Theoretical vs experimental probability
Edexcel distinguishes two routes to a probability:
- Theoretical — based on equally-likely outcomes (e.g. fair dice).
- Experimental (relative frequency) — based on observed data, used when outcomes are not equally likely or unknown.
The probability scale
All probabilities are between 0 and 1 (or 0% to 100%):
- 0 = impossible.
- 0 < p < 0.5 = unlikely.
- 0.5 = even chance.
- 0.5 < p < 1 = likely.
- 1 = certain.
Probabilities can be written as fractions (1/6), decimals (0.167), or percentages (16.7%).
Theoretical probability
For an equally-likely sample space:
P(event) = (number of favourable outcomes) ÷ (total number of outcomes).
Example: P(odd number on a fair dice) = 3/6 = 1/2.
Relative frequency (experimental probability)
P(event) ≈ frequency of event ÷ total trials.
Example: A drawing pin is dropped 200 times. It lands point-up 132 times. Estimated P(point up) = 132/200 = 0.66.

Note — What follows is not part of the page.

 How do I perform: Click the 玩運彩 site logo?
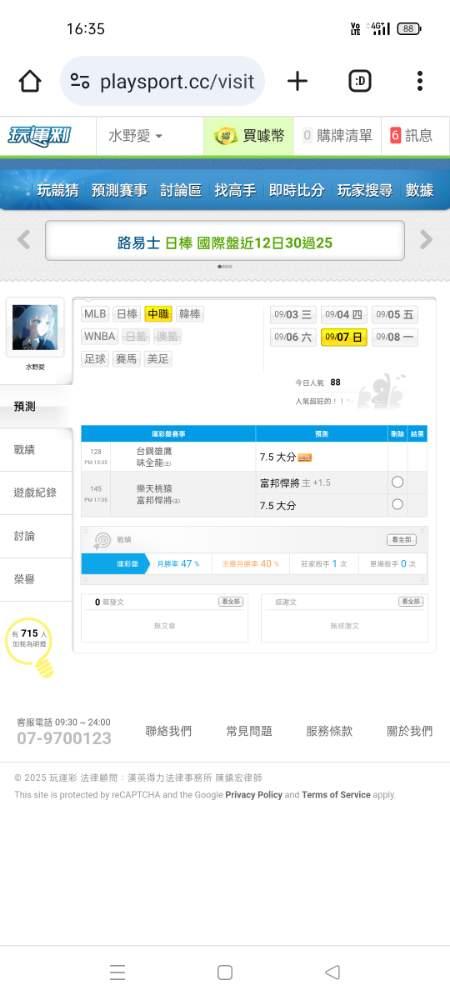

This estimate improves with more trials (P5).
When to use which
| Situation | Use |
|---|---|
| Coin, dice, deck of cards (assumed fair) | Theoretical |
| Drawing pin, biased coin, broken machine | Relative frequency |
| Real-world events from past data (rain, accidents) | Relative frequency |
Edexcel exam tip
If a question gives no symmetry argument (no fair dice, no equal sectors), Edexcel expects relative frequency. The phrase "estimate the probability" is the giveaway — theoretical is the exact value, never an estimate.
⚠Common mistakes— Common errors
- Computing relative frequency from a small sample and treating it as exact.
- Writing P > 1 or P < 0 — impossible.
- Confusing percentages with decimals: 0.05 ≠ 5/100 in some calculations.
- Forgetting the sum of all probabilities = 1.